È “l’imbroglio degli imbrogli”, un “autentico specchietto per le allodole”, “l’apoteosi dei nominati” anzi “siamo proprio al truffellum“, tanto per adeguarsi all’uso della desinenza del genere neutro latino che mai come nel caso del “Rosatellum” bis fu così distante dalla sostanza: Gianluigi Pellegrino, al telefono, è un fiume in piena. Il giurista salentino, figlio dell’ex presidente della commissione bicamerale d’inchiesta sulle stragi, coi suoi ricorsi anti-furbate ha messo nei guai politici del calibro del governatore della Campania, Vincenzo De Luca ma anche Berlusconi, Alemanno e Renata Polverini. A lui quel famigerato -per molti costituzionalisti- testo, votato l’ altro ieri alla Camera, proprio non va giù.
A quale parte del disegno di legge, tra le tante contestate finora, si riferisce?
A quella in cui si dice che i voti dati e presi a favore del candidato al collegio uninominale si attribuiscono proporzionalmente alle liste a lui collegate.
Dov’è lo scandalo?
La truffa, vuole dire, sta nella ripartizione dei voti di chi non è stato eletto nell’uninominale tra i candidati nella lista bloccata: in pratica l’ elettore crede di aver espresso la volontà di eleggere una persona mettendo una crocetta sul suo nome e invece vota qualcun altro. Non accade in nessun paese del mondo.
E se non si mette la crocetta sul partito?
Anche se per paradosso i simboli delle liste bloccate non li contrassegna nessuno la lista verrà comunque votata dagli elettori che hanno espresso la loro preferenza per il candidato nel collegio uninominale a essi collegati.
Per la prima volta nella storia io prendo i voti ma viene eletto qualcun altro, indicato dai partiti, giusto?
Il paradosso e l’inganno è proprio questo, la caratteristica dei sistemi elettorali basati sui collegi uninominali è il rapporto diretto tra elettore e candidato, i partiti cercano dei volti che abbiano un forte appeal sull’opinione pubblica per aumentare i consensi, ma con il Rosatellum il viso del votato si sfila dopo le elezioni e ne compare un altro: è l’ apoteosi dei nominati.
Quale sarebbe la conseguenza dell’ applicazione di questo sistema nei futuri collegi?
Le prossime elezioni saranno con ogni probabilità una gara tra minoranze: il 25-30% dei voti basterà a far eleggere il primo arrivato, il restante 75% non servirà a mandare in Parlamento i candidati che lo hanno raccolto ma a far scattare il seggio per i nomi della lista collegata; in questo modo gran parte degli elettori saranno derubati del loro voto e solo una piccola parte andrà a eleggere il vincitore.
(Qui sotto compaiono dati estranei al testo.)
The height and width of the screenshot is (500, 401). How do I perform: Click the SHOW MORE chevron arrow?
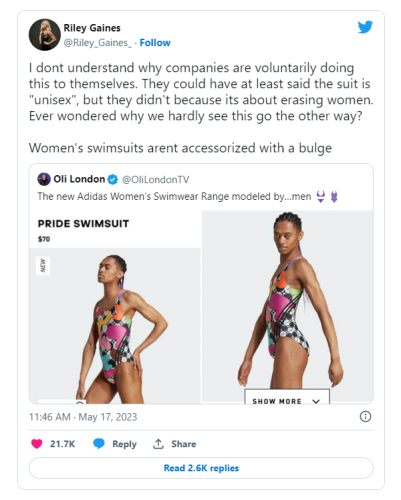click(x=316, y=401)
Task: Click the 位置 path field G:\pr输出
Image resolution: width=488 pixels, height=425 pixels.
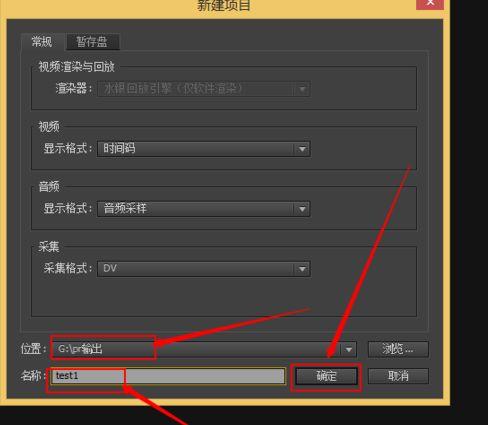Action: click(x=204, y=349)
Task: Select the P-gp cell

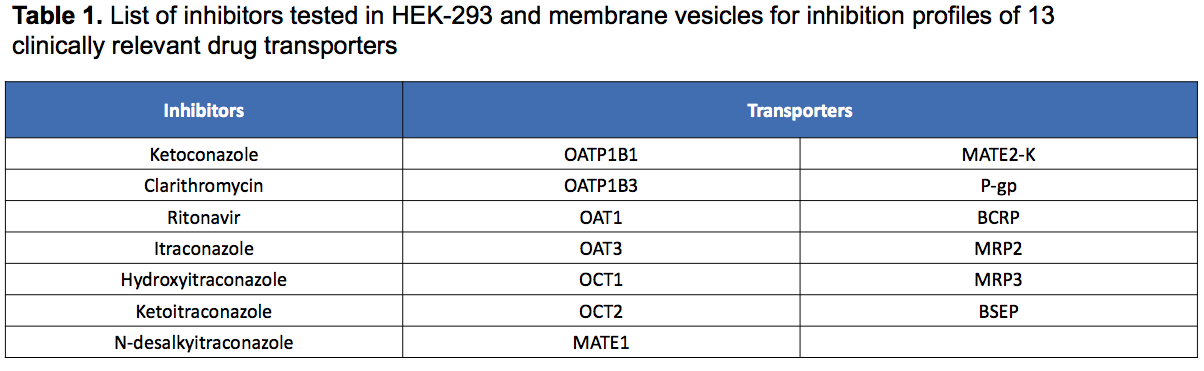Action: 999,186
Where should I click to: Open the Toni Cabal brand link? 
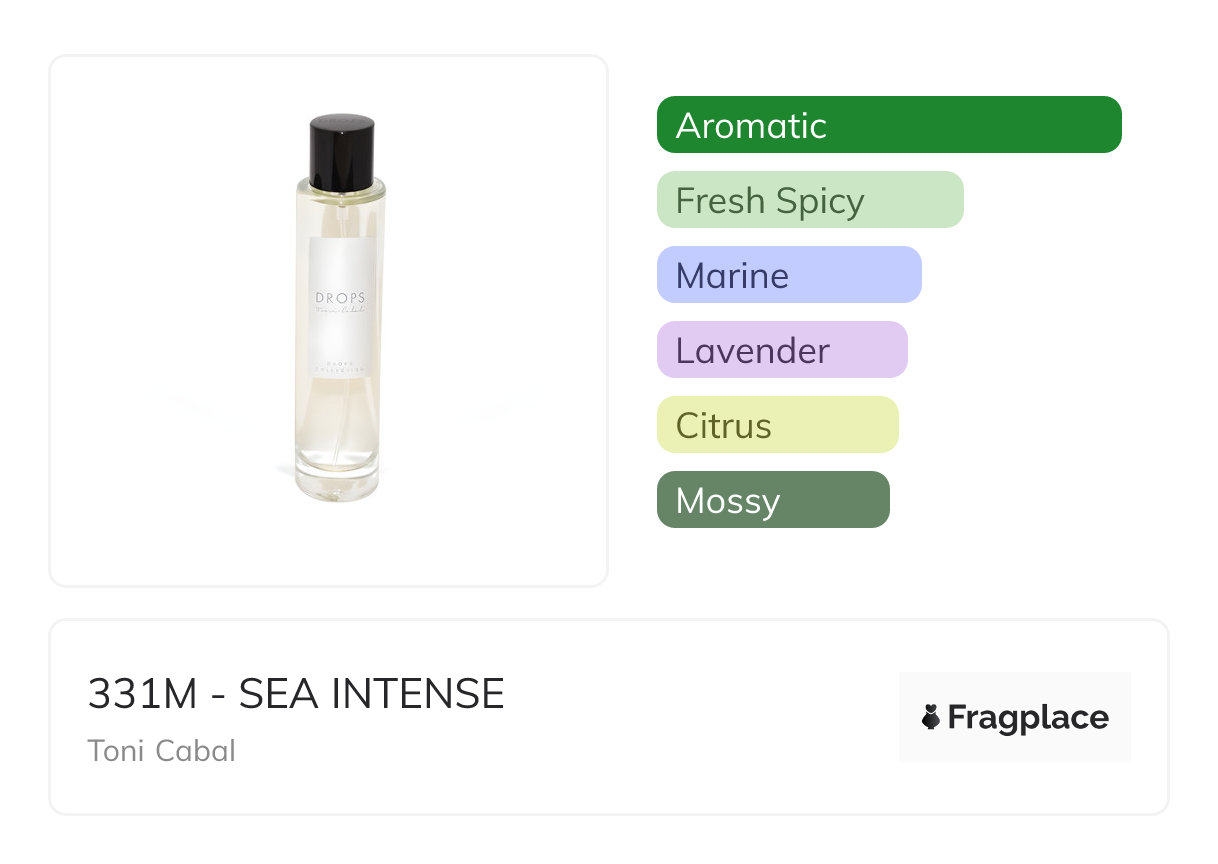pos(162,750)
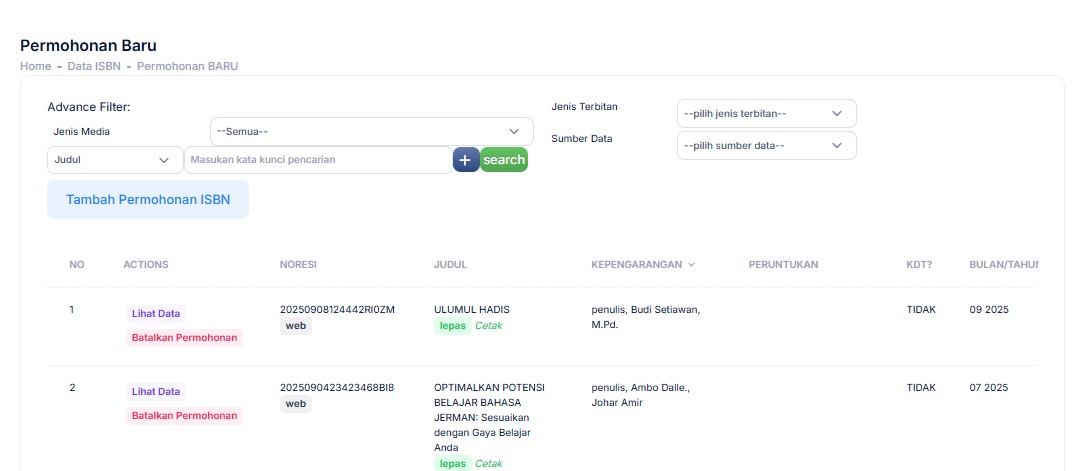
Task: Click the green search button
Action: pyautogui.click(x=504, y=160)
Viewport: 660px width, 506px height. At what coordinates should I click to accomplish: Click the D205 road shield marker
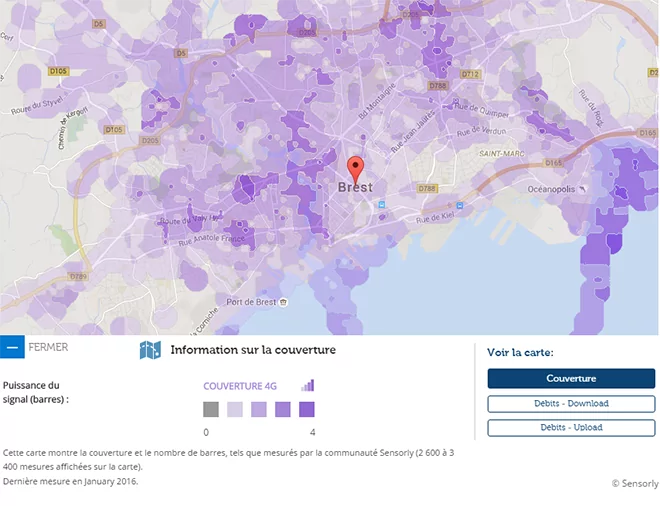(x=150, y=141)
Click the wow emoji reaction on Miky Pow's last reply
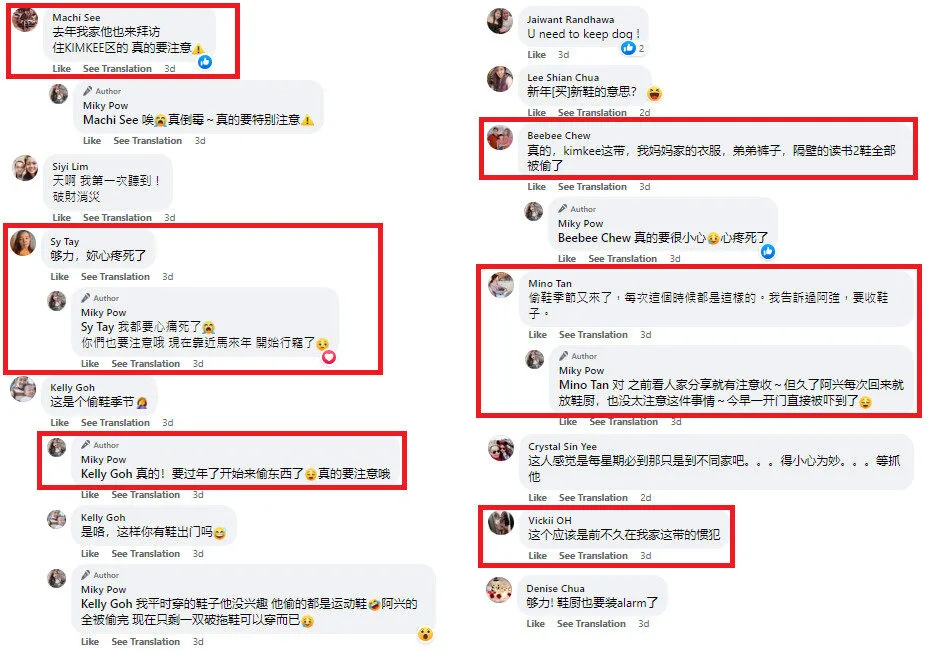 coord(425,634)
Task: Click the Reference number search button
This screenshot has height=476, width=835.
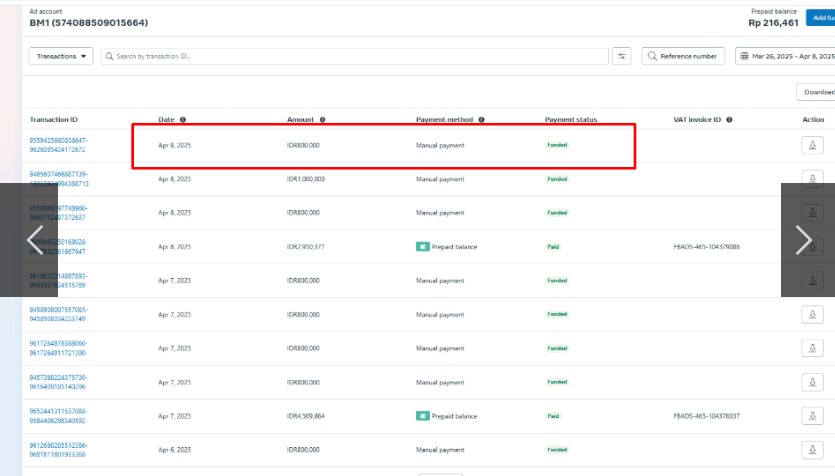Action: (683, 56)
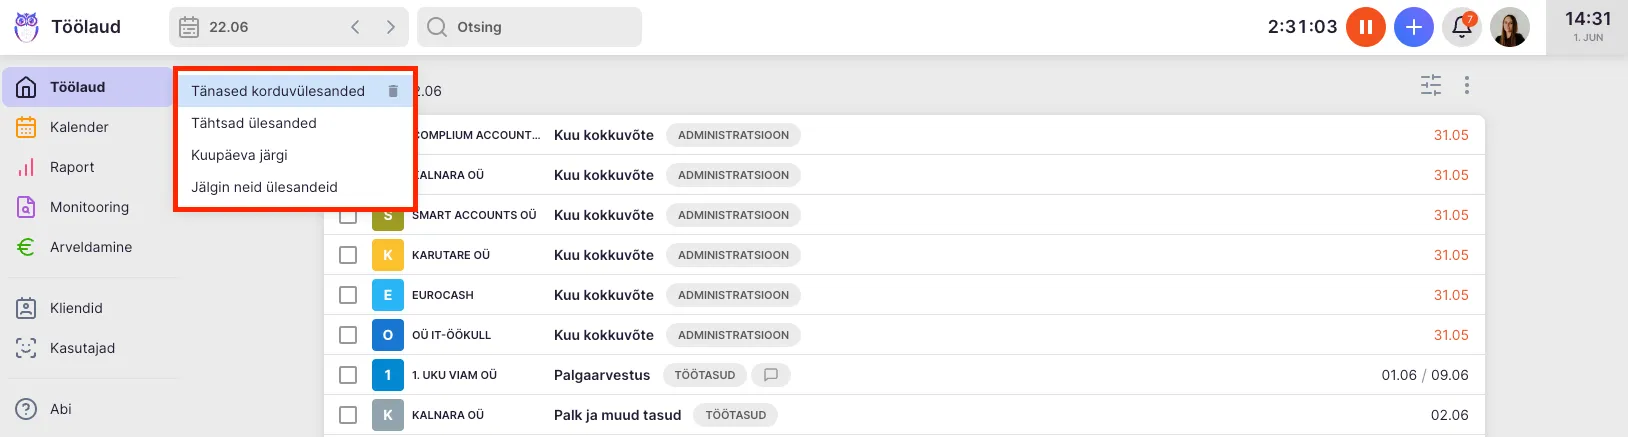
Task: Tick the KARUTARE OÜ task checkbox
Action: pyautogui.click(x=348, y=255)
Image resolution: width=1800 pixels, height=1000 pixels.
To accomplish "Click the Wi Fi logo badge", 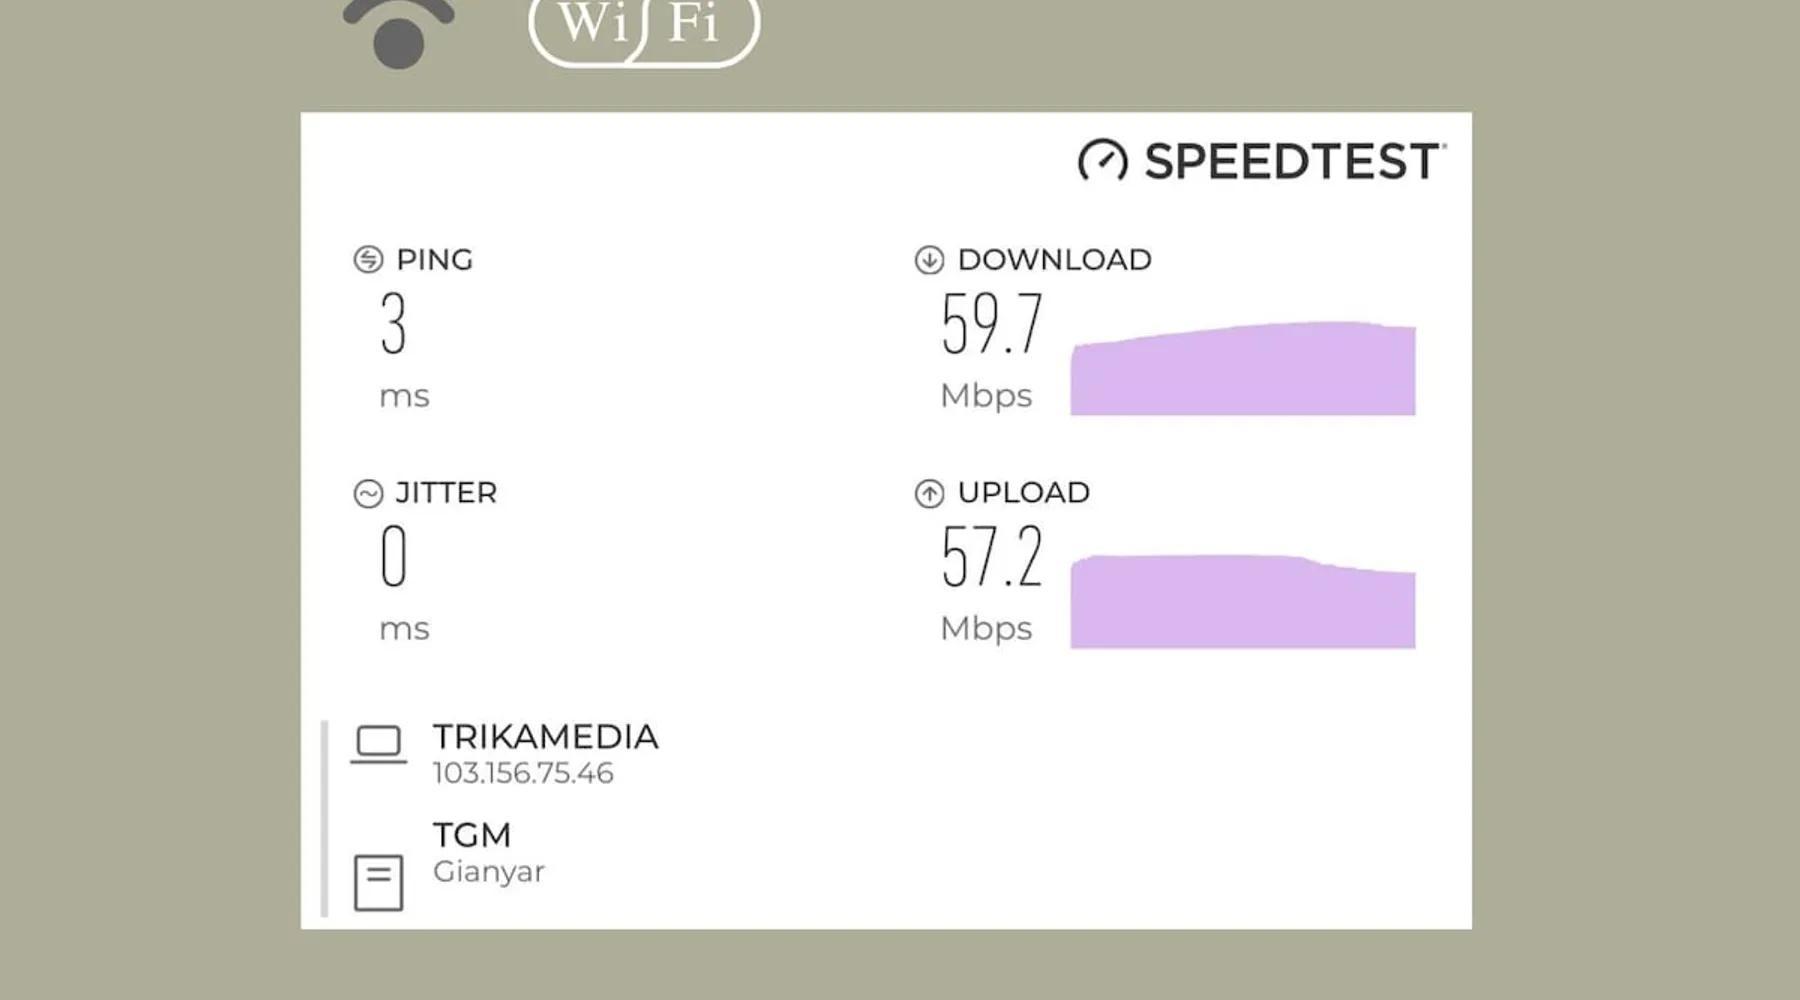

Un’altra norma destinata a essere bocciata dalla Corte costituzionale?
È molto probabile. La volontà espressa dall’elettore non può essere così clamorosamente smentita, ci sono sistemi che implicano elezioni a catena, come per i sindaci, ma che io voto uno e si elegge l’altro è inaccettabile.
Si doveva allora andare a votare con il patchwork che ci hanno lasciato le pronunce della Consulta?
Si poteva applicare quanto ha stabilito la Corte costituzionale e il Consiglio d’ Europa, che ci permette di mettere mano alle leggi elettorali anche a meno di un anno dalle elezioni, a patto che non si sconvolga l’impianto di fondo. L’ultima legge votata era stata l’ Italicum che prevedeva un sistema maggioritario e il ballottaggio sul quale la Consulta non ha eccepito; la bocciatura ha riguardato invece la mancata fissazione di una soglia di partecipazione degli elettori al ballottaggio, sotto la quale non scatta il premio di maggioranza, bastava applicare quel sistema ed estenderlo all’altra Camera per evitare l’imbroglio degli imbrogli.